This year, the company’s 10th, is, of course, unlike any other. Since most of us have experienced loss, isolation and change, how to you evoke all that in a single play?
SitR hasn’t even attempted that; instead, they’ve commissioned three short works by artists who have been associated with the company. The shows mix bits of Shakespeare with original text and new music and are arranged around the themes of Rupture, Resilience and Rebirth.
While the result isn’t the most cohesive or clearest piece of storytelling, it’s full of enthusiasm, energy and bold ideas. And witnessing those on the lovely grounds of Withrow Park has its pleasures.
In the first piece, several office drones, their conformist outfits playfully designed by costume coordinator Ash Özüak, are monotonously working on the 47th floor of an office building when a flock of birds hits the windows. Do they continue working or seek justice?

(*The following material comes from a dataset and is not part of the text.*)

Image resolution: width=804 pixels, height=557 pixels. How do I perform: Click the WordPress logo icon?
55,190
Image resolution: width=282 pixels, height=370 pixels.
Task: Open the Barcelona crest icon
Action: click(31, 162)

An email raises the stakes for them all.
In the second, three figures absurdly joined by a thick bolt of red cloth try to escape the dystopia they’re in and seek freedom.
And in the third, set millions of years later, two clown-like figures attempt to be reborn in some other form, soliciting the audience for suggestions about what they should take on their journey.
The fact that there’s no director credit comes through in the looseness of the texts, which have an improvisatory feel about them. The Shakespeare quotes often seem arbitrary. For health reasons, all the performers are masked but electronically amplified. The sound on the performance I attended was uneven. And the masks limited the actors’ facial expressions.
Still, Nathaniel Hanula-James stands out in the second playlet with his clear voice and confident decisions – his character’s apology for mansplaining gets a big laugh. And in the final work, desirée leverenz and Stephen Jackman-Torkoff make a lively, funny-tragic duo. Their manipulation of a colourful quilt is often magical.
And speaking of magic, it’s always enchanting seeing the grounds of Withrow Park come alive with a SitR production, the two massive oak trees acting as a natural canopy. May the rebirth of theatre continue.